Theresa May has angrily condemned calls for a second Brexit referendum, despite her closest allies secretly preparing for a new poll.
The prime minister hit out at predecessor Tony Blair, who on Friday told Sky News she should "switch course" and back a second referendum because of deadlock in parliament.
Yet behind the scenes, her de-facto deputy David Lidington has discussed a new poll with Labour MPs.
And her chief of staff, Gavin Barwell, was forced to deny reports on Sunday that he was planning for a second referendum.
Over the past fortnight, Mr Lidington has held a series of meetings with Labour MPs, including one on Thursday with leading campaigners for a so-called "people's vote".
This week Mrs May will attempt to salvage her Brexit deal by calling in EU ambassadors to Number 10 and sending a top government lawyer to Brussels for talks on the Irish backstop.
The government's most senior legal officer, Jonathan Jones, aims to secure a legally binding commitment that the backstop can be time-limited, which the PM hopes would deliver the necessary votes in a Commons vote on the deal.
Hitting out at Mr Blair after a bruising week which ended with a disastrous EU summit, the PM said: "I am fighting for a good deal for Britain. I will continue to fight for a good deal for Britain.
"I have never lost sight of my duty and that is to deliver on the referendum result and to do so in a way that protects British jobs, keeps us safe and protects our precious union.
"However, there are too many people who want to subvert the process for their own political interests - rather than acting in the national interest.
"For Tony Blair to go to Brussels and seek to undermine our negotiations by advocating for a second referendum is an insult to the office he once held and the people he once served.
"We cannot, as he would, abdicate responsibility for this decision.
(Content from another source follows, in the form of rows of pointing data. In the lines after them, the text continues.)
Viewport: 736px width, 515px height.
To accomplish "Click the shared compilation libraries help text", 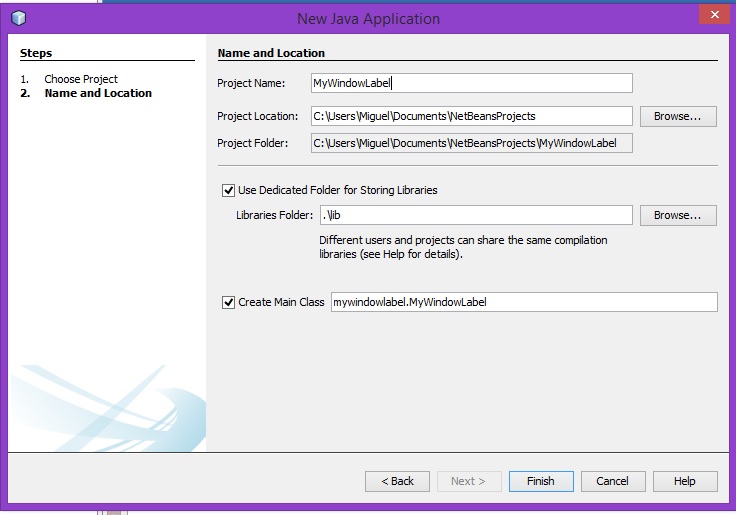I will point(463,247).
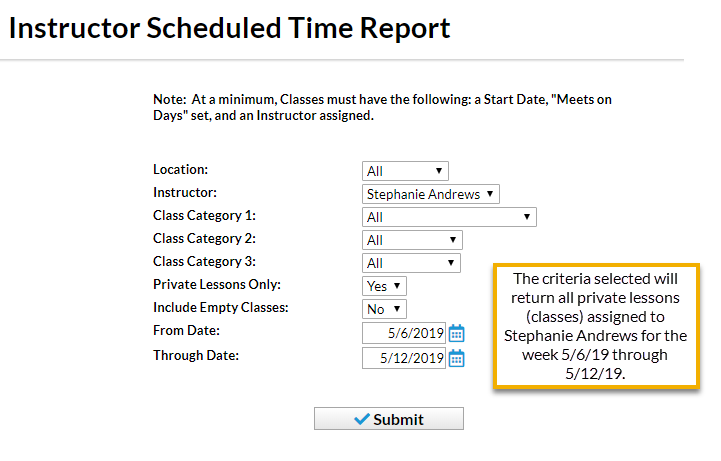Click the From Date: label
Viewport: 721px width, 461px height.
tap(186, 330)
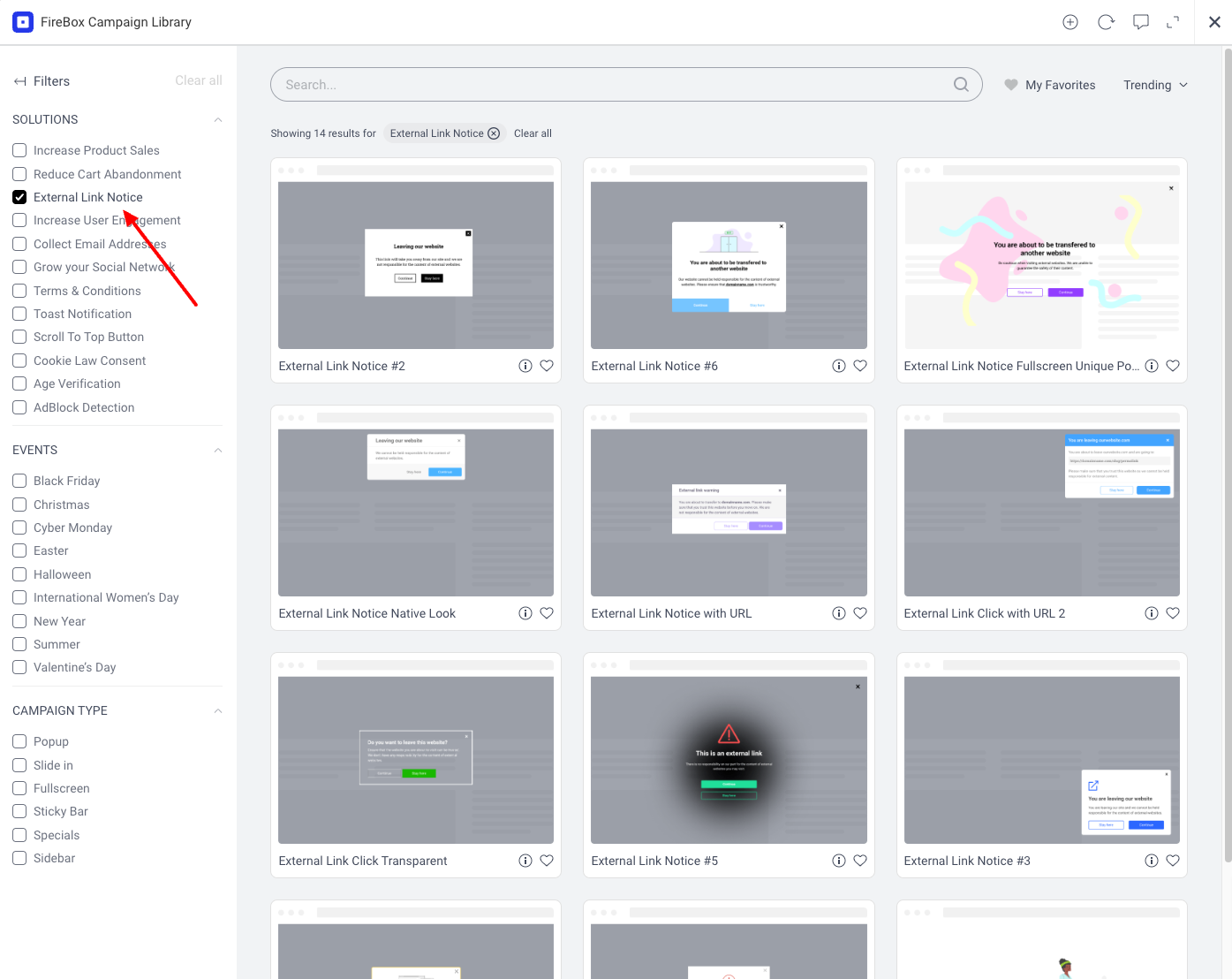Click the FireBox logo icon

click(x=22, y=21)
Parliament has a democratic duty to deliver what the British people voted for.
"I remain determined to see that happen. I will not let the British people down."
In his Sky News interview, Mr Blair said: "The deal that the PM's finally concluded with the EU is a deal that nobody really wants.
"So I think that the logical thing is to go back to the people and say - you're going to have to give us direction because parliament can't agree on one form of Brexit and it's clear that as a result of this negotiation our knowledge of what Brexit really means has been vastly enlarged."
But the disclosure that Mr Lidington is talking to pro-Remain Labour MPs will incense some members of the cabinet, as well as Brexiteer Tory backbenchers.
He first met a group of around 20 Labour MPs last month and last Thursday he met leading figures from the official People's Vote campaign including Chris Bryant, Ben Bradshaw, Chuka Umunna and Chris Leslie.
Mr Lidington is one of a "gang of five" in cabinet - alongside Amber Rudd, Philip Hammond, David Gauke and Greg Clark - who are said to have concluded that a new referendum may be the only way to resolve the deadlock.
On Friday, Ms Rudd, the work and pensions secretary, stepped forward as the Tories' Brexit peacemaker, calling for a ceasefire among warring Conservative MPs and for a "coalition" with moderate Labour MPs to thrash out a cross-party compromise.
But Foreign Secretary Jeremy Hunt, who believes no deal is better than a referendum, said in a Sunday Telegraph interview the UK would flourish without a Brexit deal and also confirmed he wants to stand for the Tory leadership.
Labour MP Ian Murray said that a People's Vote is now closer than ever.
"Even Theresa May's closest supporters have realised that the only way out of this Brexit shambles is to put our country's future back in the hands of the public," he said.
"There is cross-party support for a People's Vote, and we are now moving towards a parliamentary majority. It's time for Theresa May to trust the British public and for all MPs to work together to achieve a People's Vote.
Liberal Democrat Brexit spokesperson Tom Brake said a People's Vote provides the only escape route from a divisive and damaging Brexit.
"The parties must join forces to defeat the PM's friendless deal and trigger the vote and legislation necessary for a referendum. This decision must be taken back to the people, with the option to remain on the ballot paper offering us a chance to get out of this mess," he said.